## DOCUMENT TEXT
>> BEGIN
Doug's Radio-Electronics Loop Antenna Page

Part 5 of a series on antennas appears in Radio-Electronics Magazine for June, 1983 on page 83. Its title is "All About Loop Antennas for VLF-LF."

I'll reproduce the text, but there are several illustrations that I can't duplicate. It would be worthwhile to find yourself a complete copy of the article. My copy is pretty poor and I can't even tell what's in many of the figures!

Added December, 2001 - I have recently found a better copy of this article and scanned it, complete with separate scans of the graphics. Go back to the Short Wave Radio Page and look for the link.

 Perhaps the most important difference between loop antennas and the whip antennas that we have previously discussed is the loop's directivity. (The vertical whip is, of course, omni-directional and cannot indicate the direction from which a received wave comes.) Before we can talk more about this directive property, we have to take a look at how an electrical signal is induced in the loop by a passing electromagnetic wave, and at some general electrical characteristics of loop antennas.
>> END
## GIVEN DATA
>> BEGIN
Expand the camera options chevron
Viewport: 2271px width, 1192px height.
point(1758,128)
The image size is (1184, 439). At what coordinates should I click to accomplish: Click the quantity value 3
>> END
## JOB 1
According to the loop antenna page, what is perhaps the most important difference between loop antennas and whip antennas?
## JOB 2
Continue the loop antenna page from the end of its last sentence.
The listing plays no part in what is asked here.

## EXPECTED OUTPUT 1
The loop's directivity.

## EXPECTED OUTPUT 2
A current is set up in a loop antenna by a changing magnetic field. (That current is equal to the integral of the electric field that is induced around the loop.) The sensitivity of a loop is directly poroportional to the loop area and to the number of turns in the loop. It is, in general, inversely proportional to the wavelength of the signal. Small receiving loops for 60 kHz (WWVB) require a preamplifier with a voltage gain of 30 dB or more to make them comparable in performance to a small active whip antenna. [Ed. Note: notice the key word 'active' here!]

The inductance of the loop winding itself makes loop antennas frequency-sensitive. Because of that, it becomes difficult to make such antennas with wide-band characteristics. To increase the sensitivity of a loop, multiple-turn coils are used at the VLF-LF range. However, the distributed capacitance of the windings acts with the loop's inductance to decrease the antenna's frequency response. That however, is not always a disadvantage. The frequency selectivity of a loop winding is often an advantage in that it can provide for rejection of out-of-band signals (in other words, it can form a sharply tunable antenna system). Loop antenna systems seldom have intermodulation-distortion problems because of their lower sensitivity, lower impedance level, and better selectivity.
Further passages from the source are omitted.